- Ata do Copom reforça expectativa de início do corte da Selic em março
- Emprego aquecido segue como principal risco inflacionário
- Produção industrial pode ajustar apostas do mercado para juros
A ata do Copom e os dados da produção industrial divulgados na última terça-feira (3) devem influenciar o humor dos mercados. Ambos ajudam investidores a ajustar as apostas sobre o início do ciclo de corte da Selic, esperado para março.
No exterior, um shutdown parcial nos Estados Unidos adia a divulgação de indicadores de emprego. Ainda assim, o tema não gera estresse relevante, já que as negociações no Congresso americano seguem em andamento.
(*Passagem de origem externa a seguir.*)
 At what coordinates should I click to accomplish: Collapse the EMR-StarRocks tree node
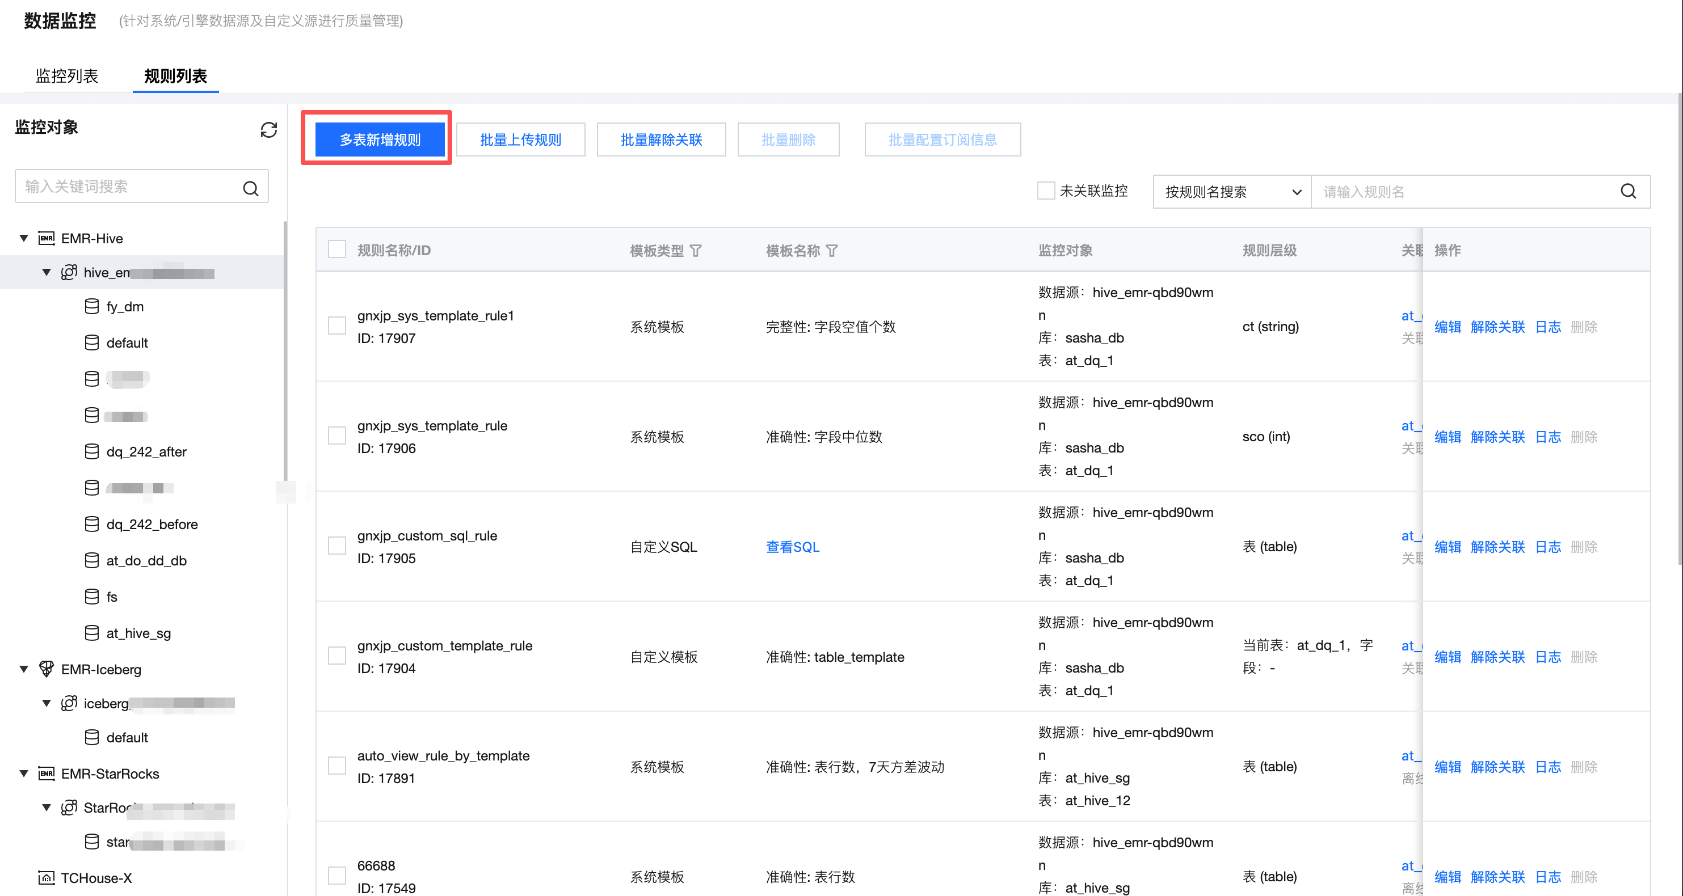(24, 773)
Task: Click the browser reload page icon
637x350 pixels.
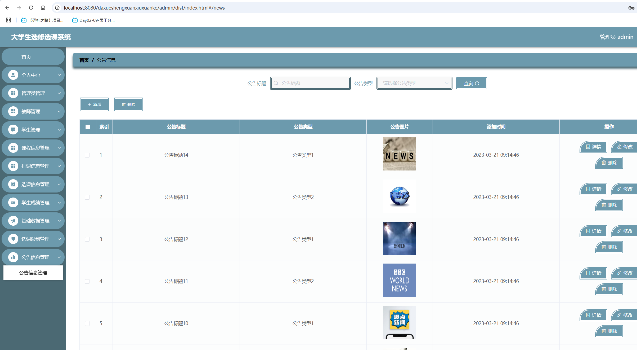Action: 31,8
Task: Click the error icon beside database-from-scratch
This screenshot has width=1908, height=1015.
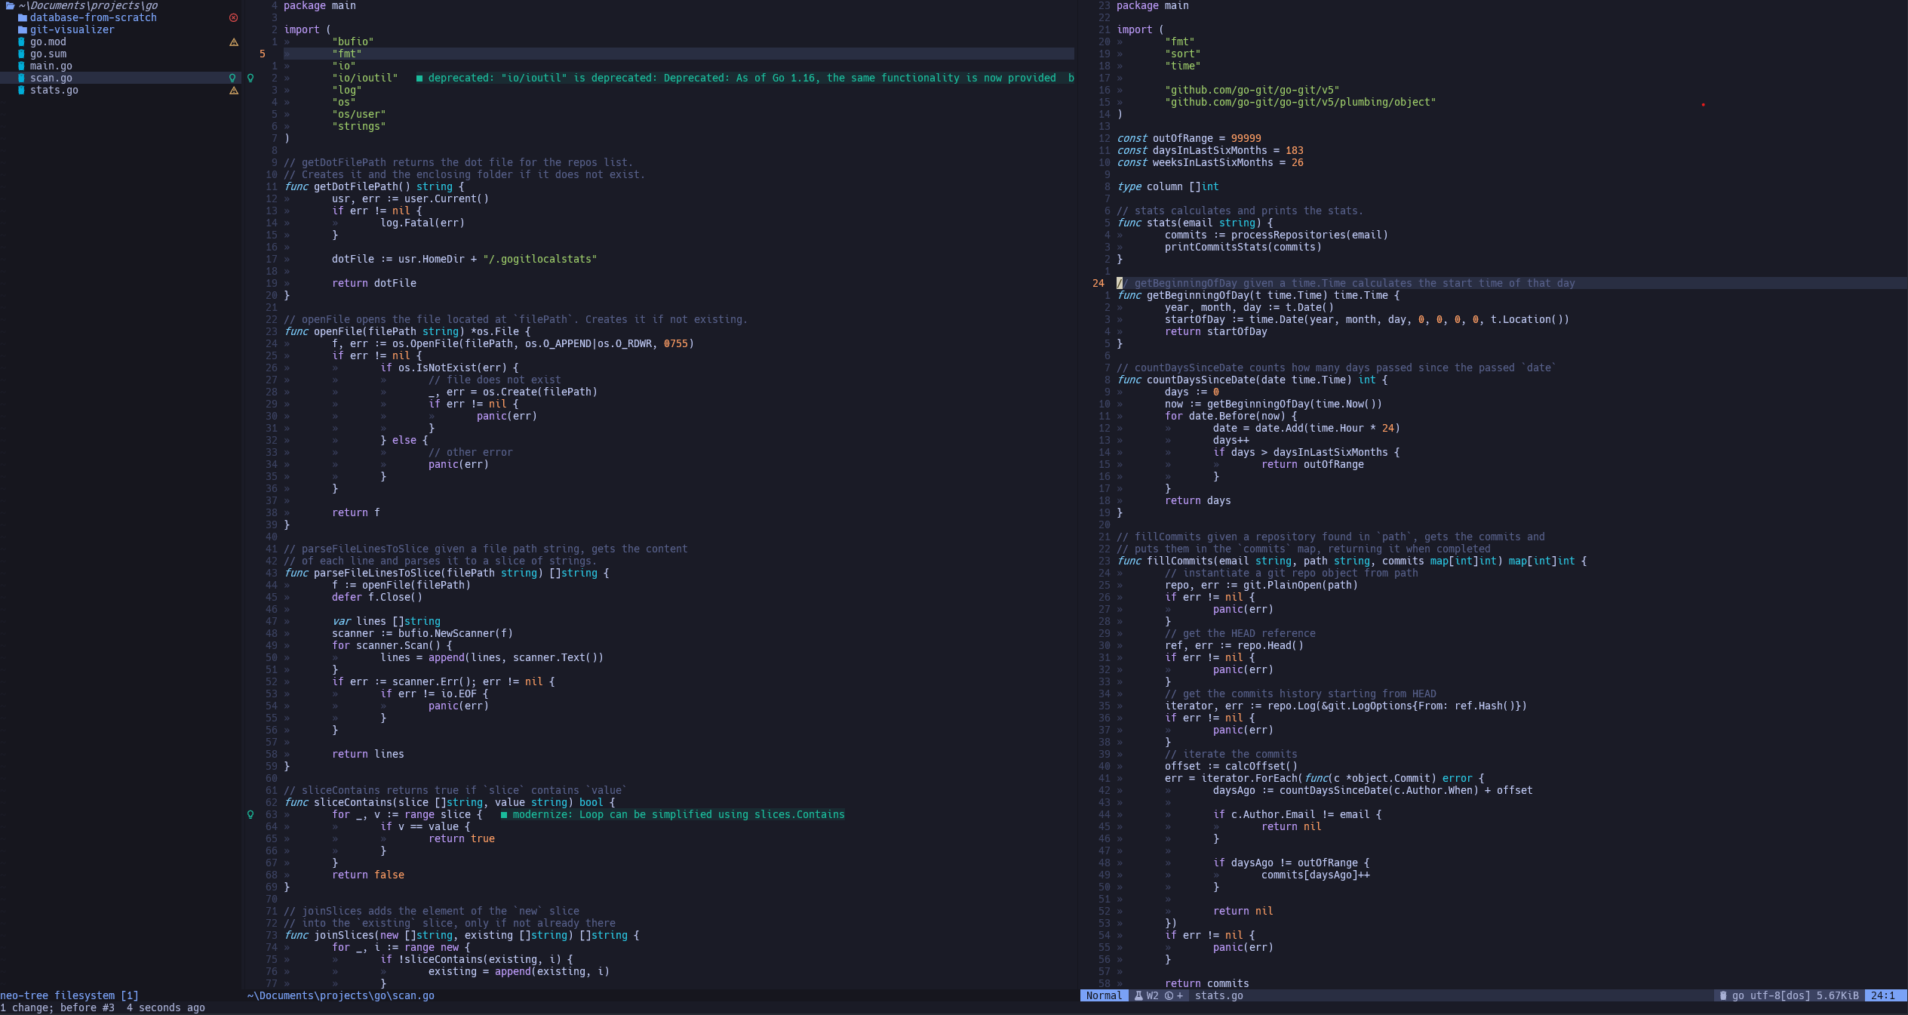Action: [233, 17]
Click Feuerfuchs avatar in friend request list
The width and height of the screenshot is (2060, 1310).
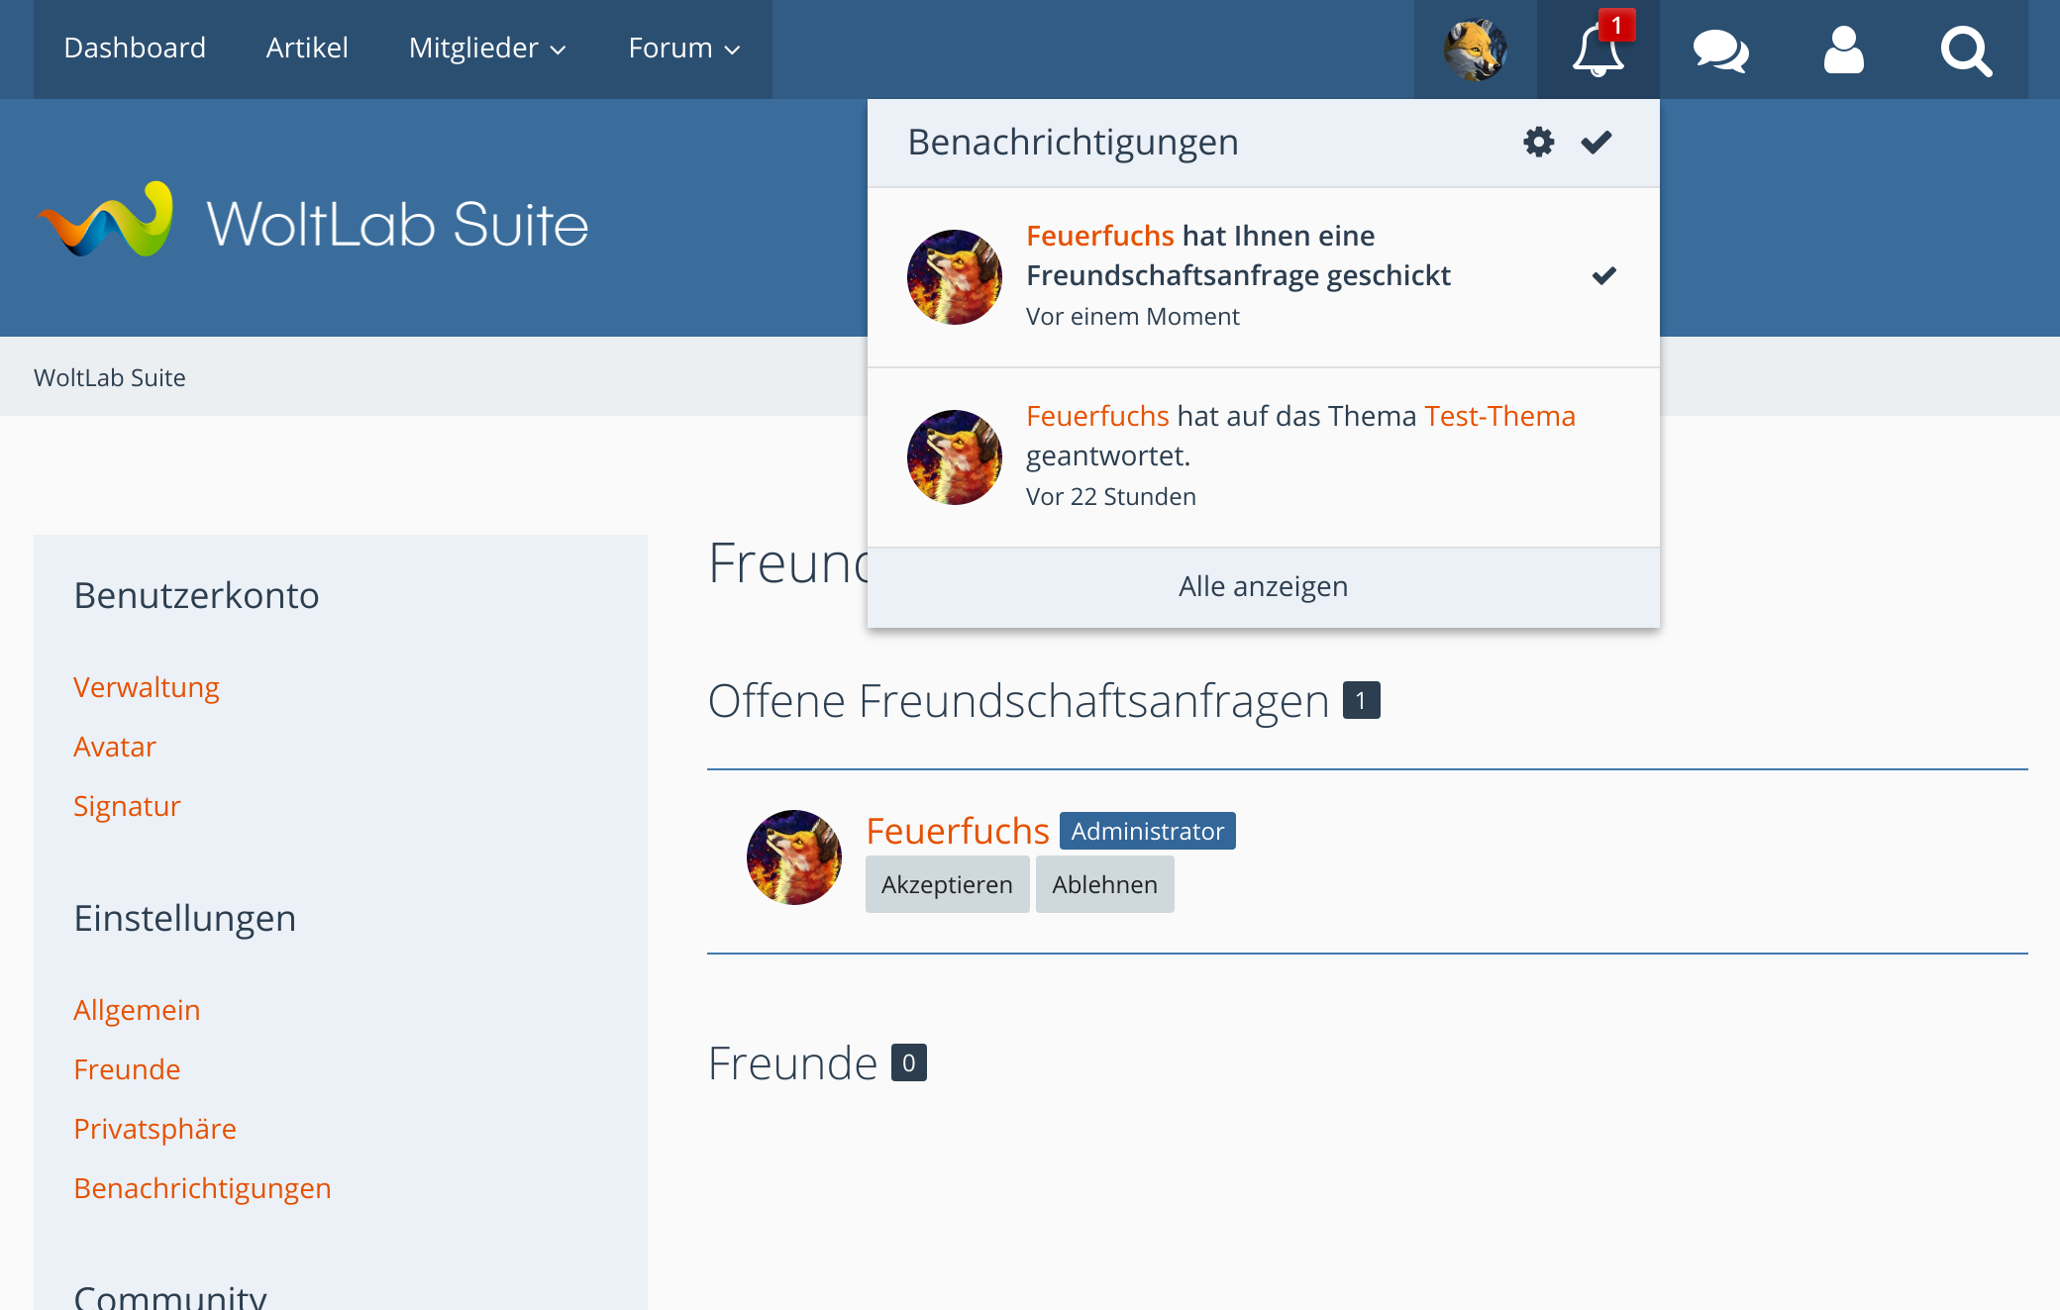pyautogui.click(x=793, y=857)
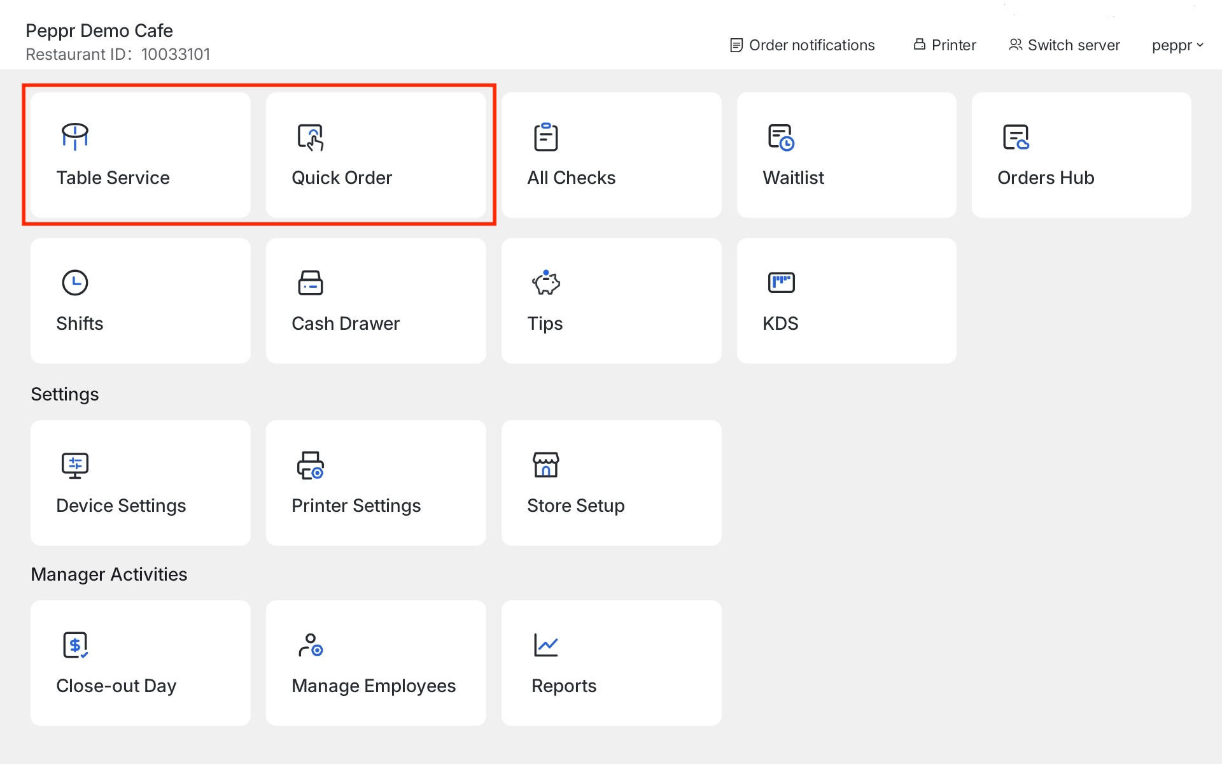This screenshot has width=1222, height=764.
Task: Open the Waitlist
Action: [x=846, y=155]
Ata do Copom entra no radar
O Banco Central manteve a Selic em 15% ao ano na última reunião. No entanto, sinalizou que pode iniciar a flexibilização da política monetária em março, caso o cenário esperado se confirme.
Na ata, o Copom reforçou que a magnitude e a duração dos cortes dependerão dos dados. Além disso, destacou que manter juros elevados por mais tempo foi essencial para reconduzir a inflação à meta.
Assim, o mercado segue dividido entre um corte de 25 ou 50 pontos-base, diante de sinais mistos da economia.
Emprego forte ainda preocupa
Apesar do arrefecimento gradual da inflação, o mercado de trabalho segue aquecido. Esse fator preocupa a autoridade monetária, pois pode gerar pressões inflacionárias adicionais.
Quanto mais forte o emprego, maior tende a ser o consumo. Nesse cenário, o Banco Central costuma manter juros elevados para conter a demanda.
Por isso, a leitura da ata reforça uma postura cautelosa na condução da política monetária.
Produção industrial pode influenciar apostas
Os dados da produção industrial de 2025, divulgados às 9h da última terça-feira pelo IBGE, também entram no radar. A mediana das projeções aponta alta de 0,6%, segundo o Valor Data.
Caso se confirme, o número indica forte desaceleração frente a 2024, quando a indústria cresceu 3,1%. As estimativas variam entre 0,5% e 1,5%.
Assim, um dado mais fraco pode reforçar o argumento para cortes de juros, enquanto surpresas positivas tendem a limitar apostas mais agressivas.